# Am I in labour????



## beckaloola (Dec 15, 2002)

afternoon

i am due today, on sunday and monday morning i had a show since then i have been getting what i can only describe as period like pains, early hours of this morning the pains were getting stronger and were lasting longer however they were still not regular.  Now today i have been very active and the pains were becoming more regular however as soon as i lay or sit down they stop, would there be any reason for this and would you say that i am likely to go into established labour anytime soon?? any advice would be great.

many thanks

becks
xxxx


----------



## oink (Feb 22, 2004)

Hi

sorry for the delay, my night shift, no sleep and a sick toddler got the better of me!!

It does sound as though things are starting to happen and unfortunately it can take a while to get going.

Keep active but also get some rest, eat frequent little meals and wait and see.

Every pain does something, so even if you are not in full labour the pains will be softening your cervix and helping it to thin out ready to dilate.

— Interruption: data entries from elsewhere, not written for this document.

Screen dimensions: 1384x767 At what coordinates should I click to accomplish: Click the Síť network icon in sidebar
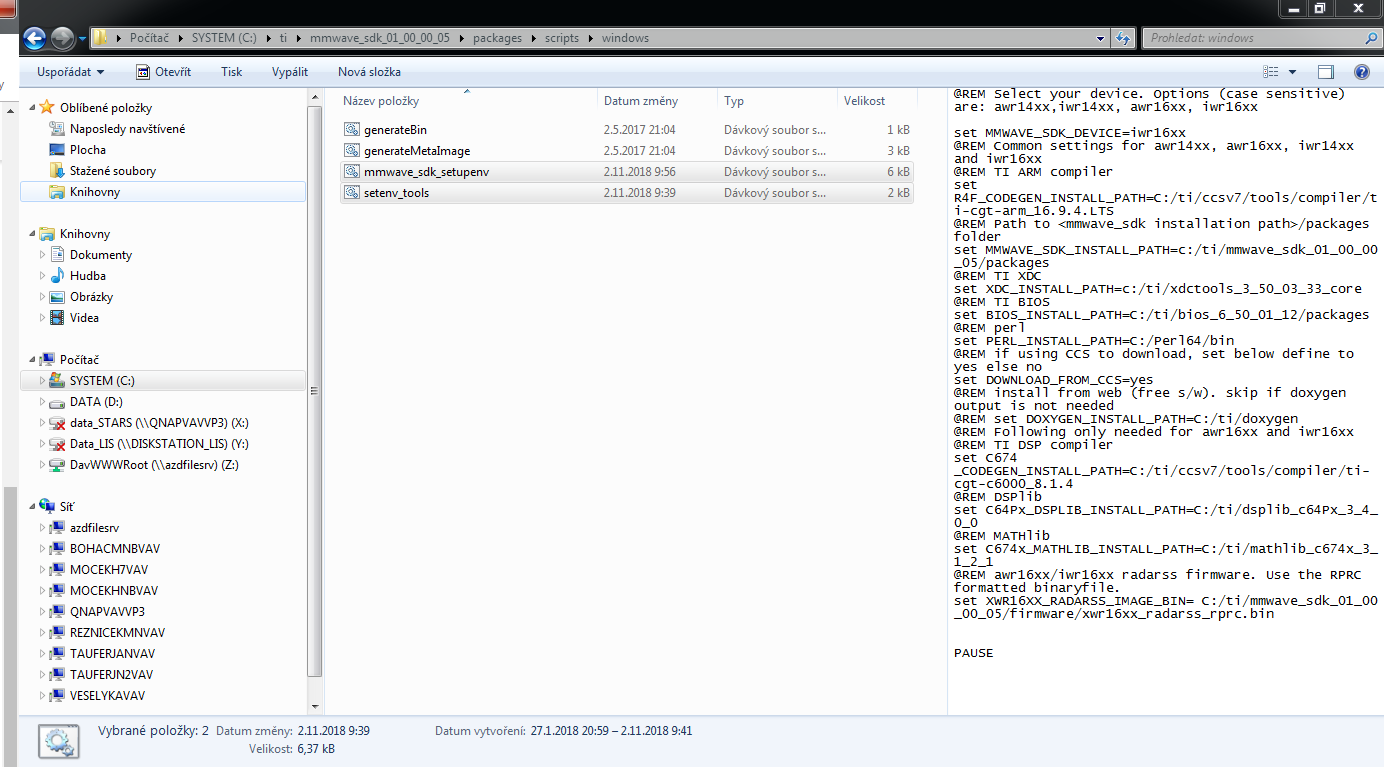point(47,506)
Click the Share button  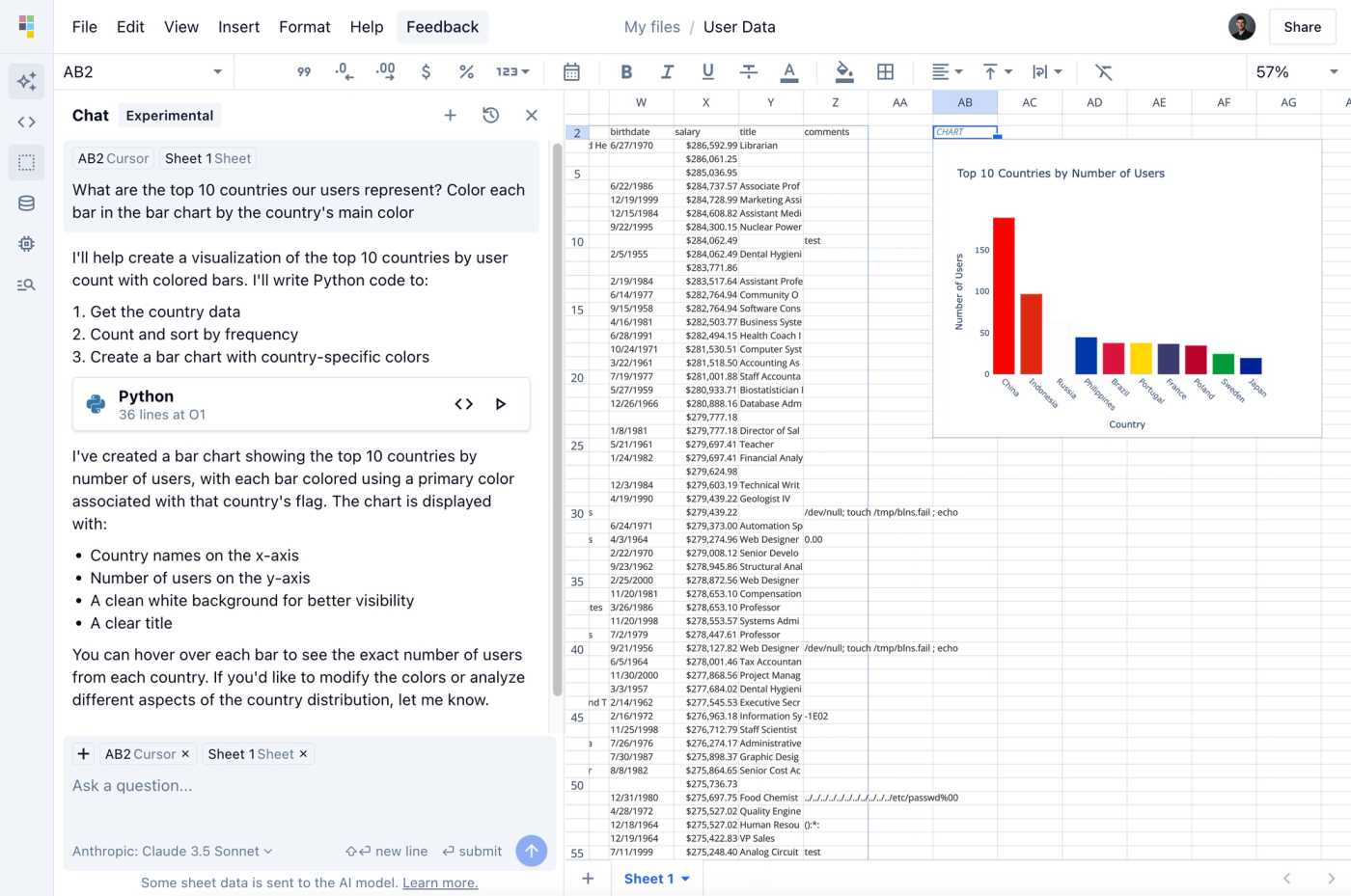(1302, 27)
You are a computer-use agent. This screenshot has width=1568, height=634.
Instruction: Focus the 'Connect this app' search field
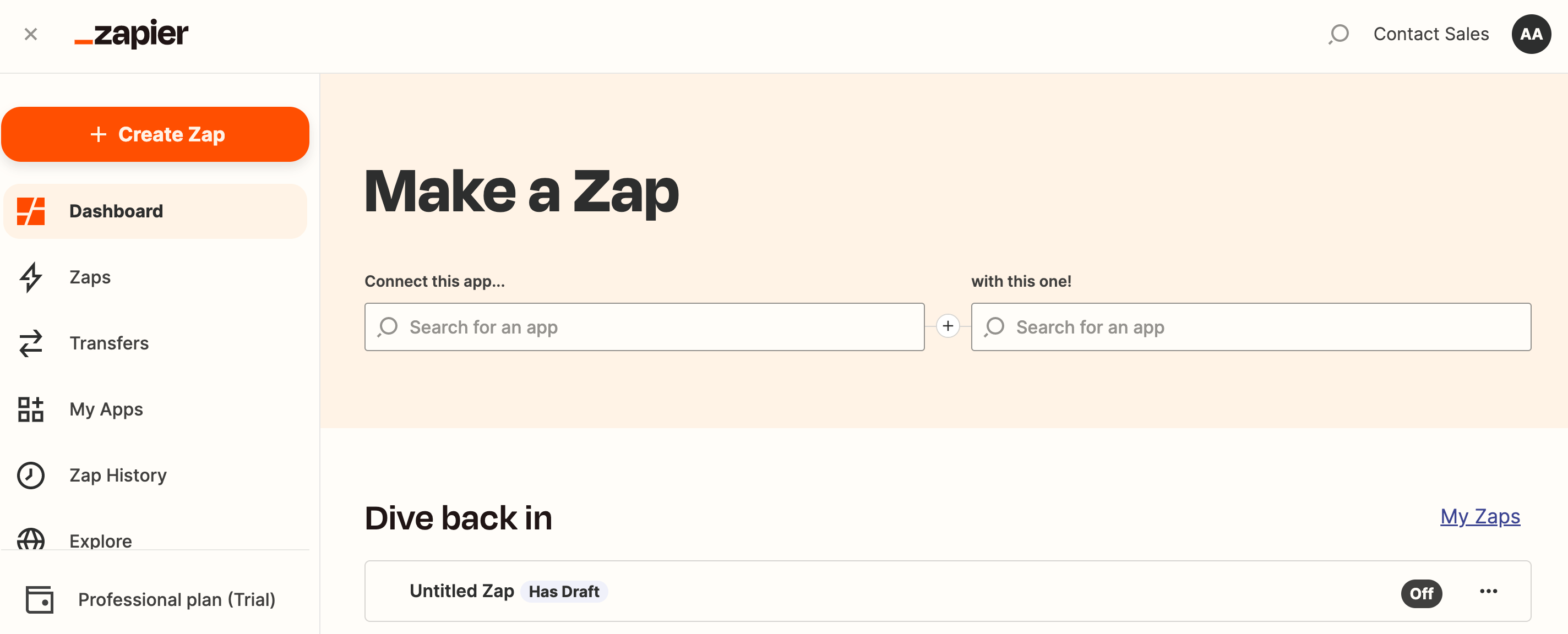point(644,327)
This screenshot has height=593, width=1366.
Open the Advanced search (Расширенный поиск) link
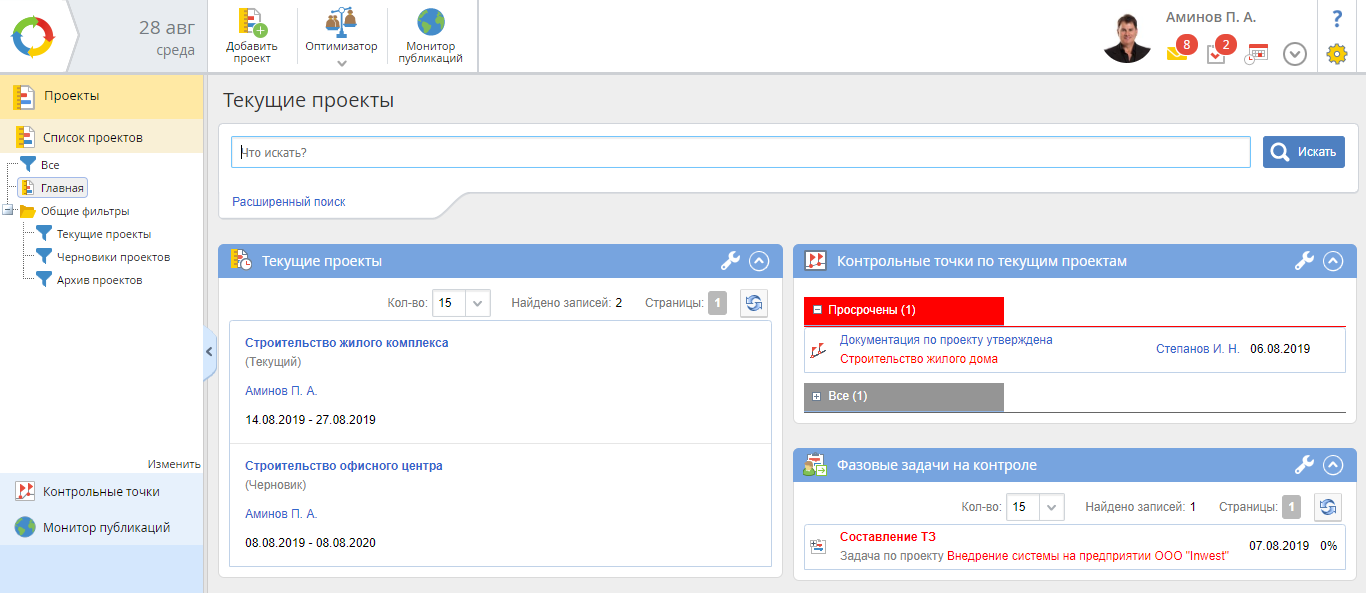288,202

Every pain is a gain  

Take care x


----------



## beckaloola (Dec 15, 2002)

Thanks so much for replying...

I have spent another day dealing with contractions they have become much stronger and i am now starting to worry that soon enough i wont be able to deal with the pain at home.  I am going to call the hospital in the morning if there is no change but do you think that they would consider inducing me as i have spent so many days in constant pain and discomfort, the lack of sleep is really starting to affect me.

Becks
xxxx


----------



## emilycaitlin (Mar 7, 2006)

Hi,

I expect that you have rung the hospital by now, but if not, it will really depend on your consultant as to whether they will induce you or not.  The majority probably wouldn't, as there isn't any medical indication to do it, and it putting you in a high risk situation.  They may be able to do a membrane sweep to help things along a bit.  Let me know how you get on,

emilycaitlin xx


----------



## beckaloola (Dec 15, 2002)

hiya

thanks for the reply.

had a false alarm this morning, contractions were coming every couple of minutes by the time we got to the hospital they had stopped.  they have given me a sweep so just waiting now, i honestly didnt think this would go on for so long  

xx


----------